The construction update reveals that the final major piece of equipment for the new mill has been placed on its foundations, and teams are now focusing on structural steel, flotation cells and thickeners. These components are critical for transitioning from oxide‑derived gold and silver doré to a sulphide‑focused plant that will generate copper and zinc concentrates, complemented by precious‑metal by‑products. The ongoing oxide production not only sustains cash flow but also funds the capital‑intensive sulphide expansion, illustrating a disciplined approach to financing growth without over‑reliance on external capital markets.

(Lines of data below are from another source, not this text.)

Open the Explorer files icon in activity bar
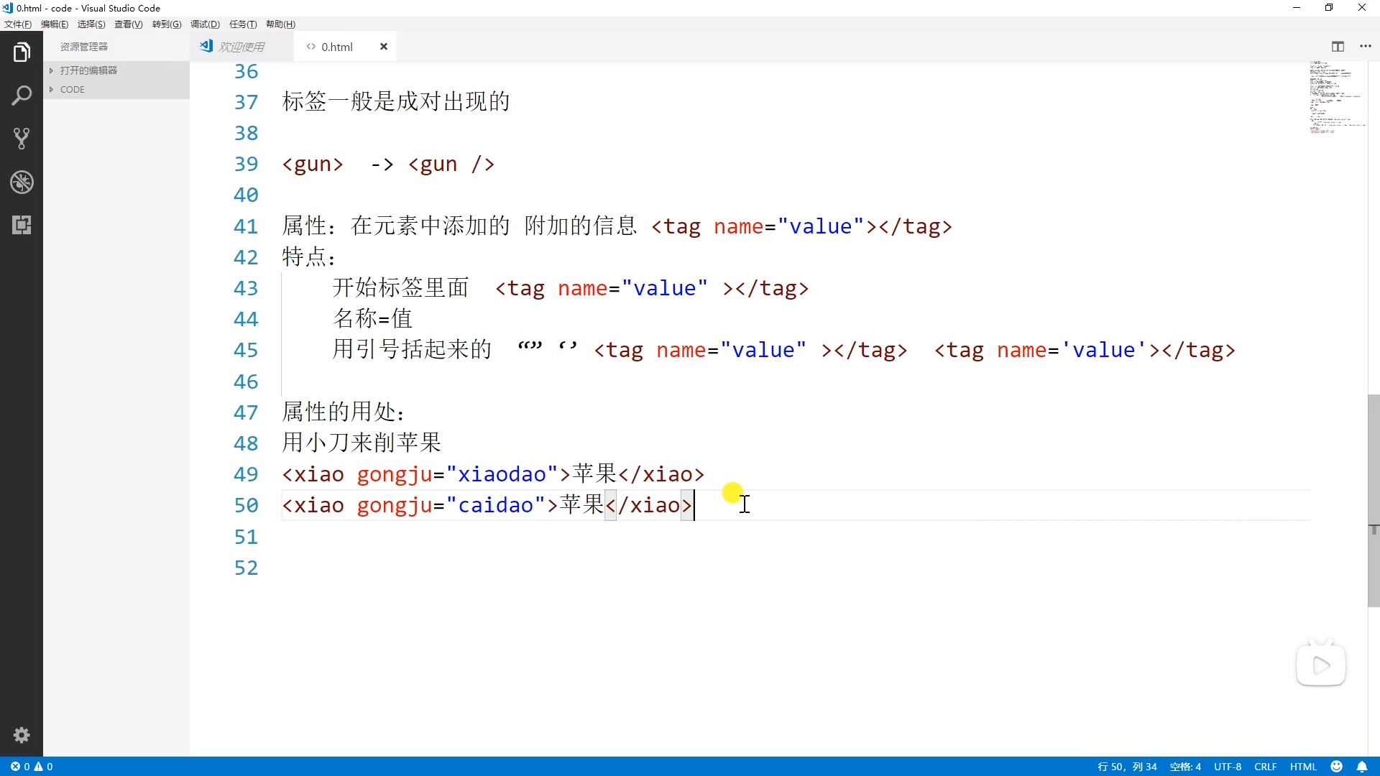1380x776 pixels. click(x=22, y=52)
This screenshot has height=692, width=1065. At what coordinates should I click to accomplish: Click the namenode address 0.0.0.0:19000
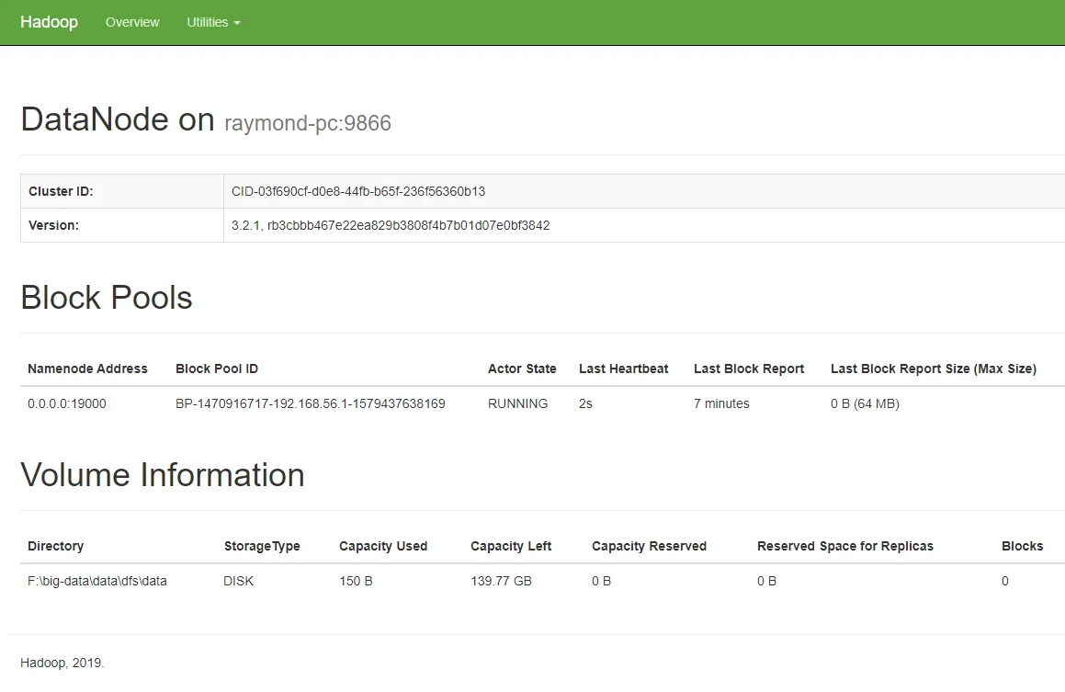click(x=67, y=403)
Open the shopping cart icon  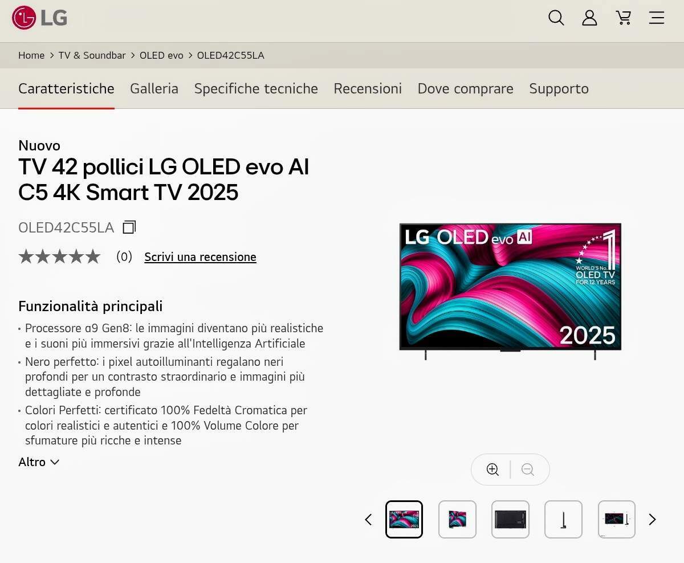(x=624, y=18)

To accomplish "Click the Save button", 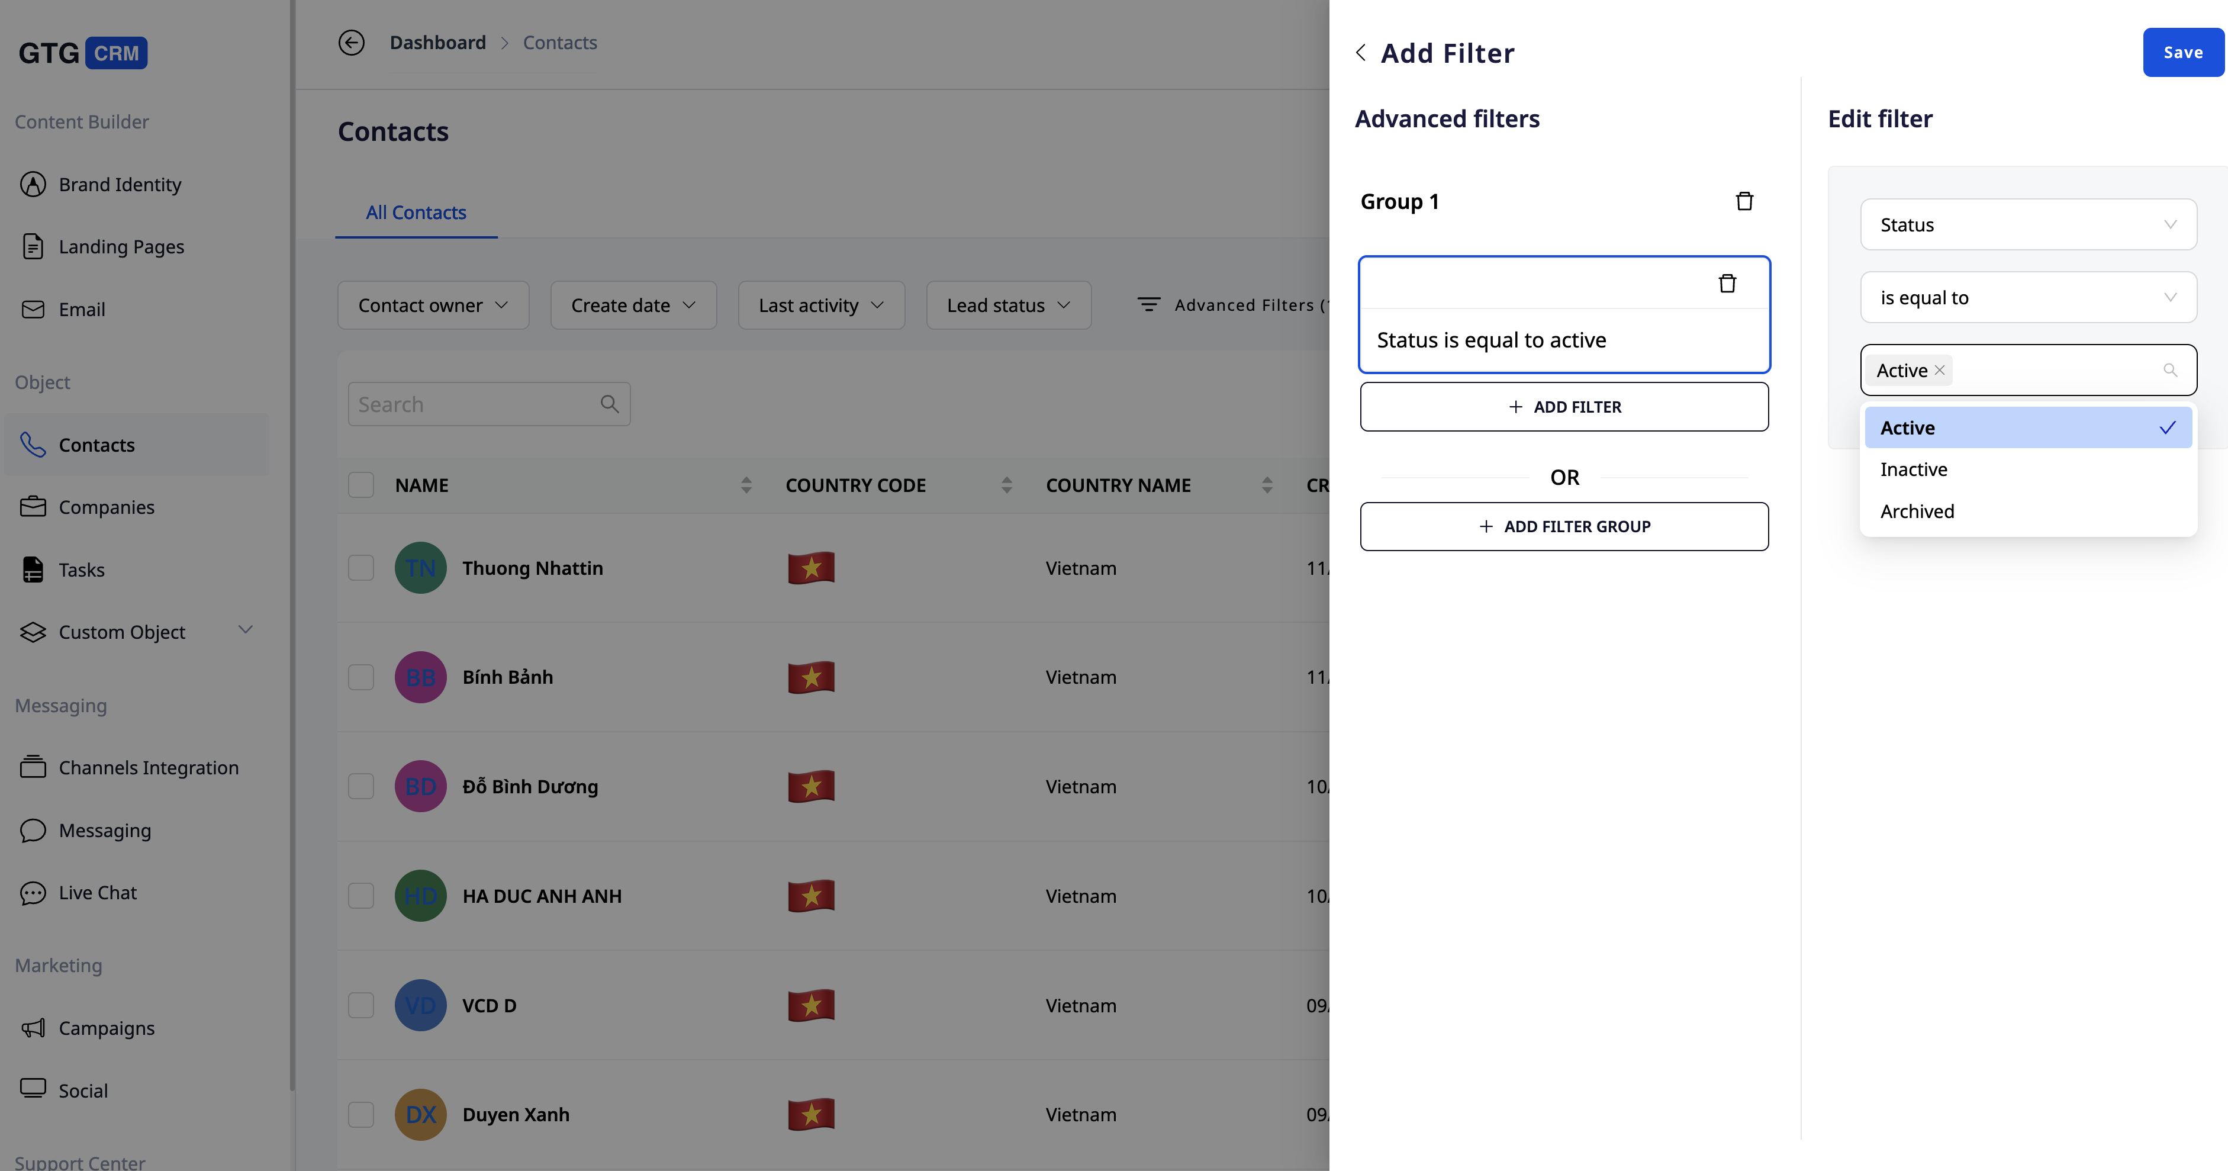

From a market perspective, ACG's reaffirmed guidance of 20,000‑22,000 tonnes of copper equivalent for 2024 aligns with the broader industry outlook of tightening copper supply as demand from renewable‑energy infrastructure accelerates. The projected life‑of‑mine average of 20,000‑25,000 tonnes positions the Gediktepe project as a steady contributor to base‑metal inventories. For investors, the combination of on‑time delivery, robust cash generation, and a clear path to higher‑margin sulphide output enhances the company’s risk‑adjusted appeal in a sector where project delays and cost overruns are common.

Original Description

ACG Metals Ltd (LSE:ACG, OTC:ACGAF) Chairman and CEO Artem Volynets talked with Proactive's Stephen Gunnion about progress at the company’s Gediktepe project in Turkey, alongside Vice President of Projects Graeme Rapley. The discussion focused on construction progress, the impact of geopolitical volatility on operations, and the company’s production outlook as it advances the Sulphide Expansion.
Volynets explained that despite heightened geopolitical concerns in global markets, operations at Gediktepe have not been affected. The project is located in Western Turkey, far from regional tensions, allowing the company to continue development without disruption. He noted that the company is continuing to produce and generate cash flow while building out the Sulphide Project. According to Volynets, “we have effectively zero impact from current geopolitics… for us, it's business as usual.”
Rapley provided an update on construction progress at the site, highlighting the arrival of the final major piece of equipment for the mill. With the mill now positioned on its foundations, teams are progressing with structural steel installation and continuing the assembly of key processing infrastructure, including flotation cells and several thickeners.
The Sulphide Project remains on time and on budget, with production in the middle of this year. During the first half of the year, the company is producing gold and silver doré from oxide ore previously mined, supporting strong margins. Once the flotation plant comes online, the operation will transition to producing copper and zinc concentrates with gold and silver by-products.
Volynets reiterated the company’s production guidance for the year of 20,000 to 22,000 tonnes of copper equivalent, with life-of-mine average production expected to reach 20,000 to 25,000 tonnes annually.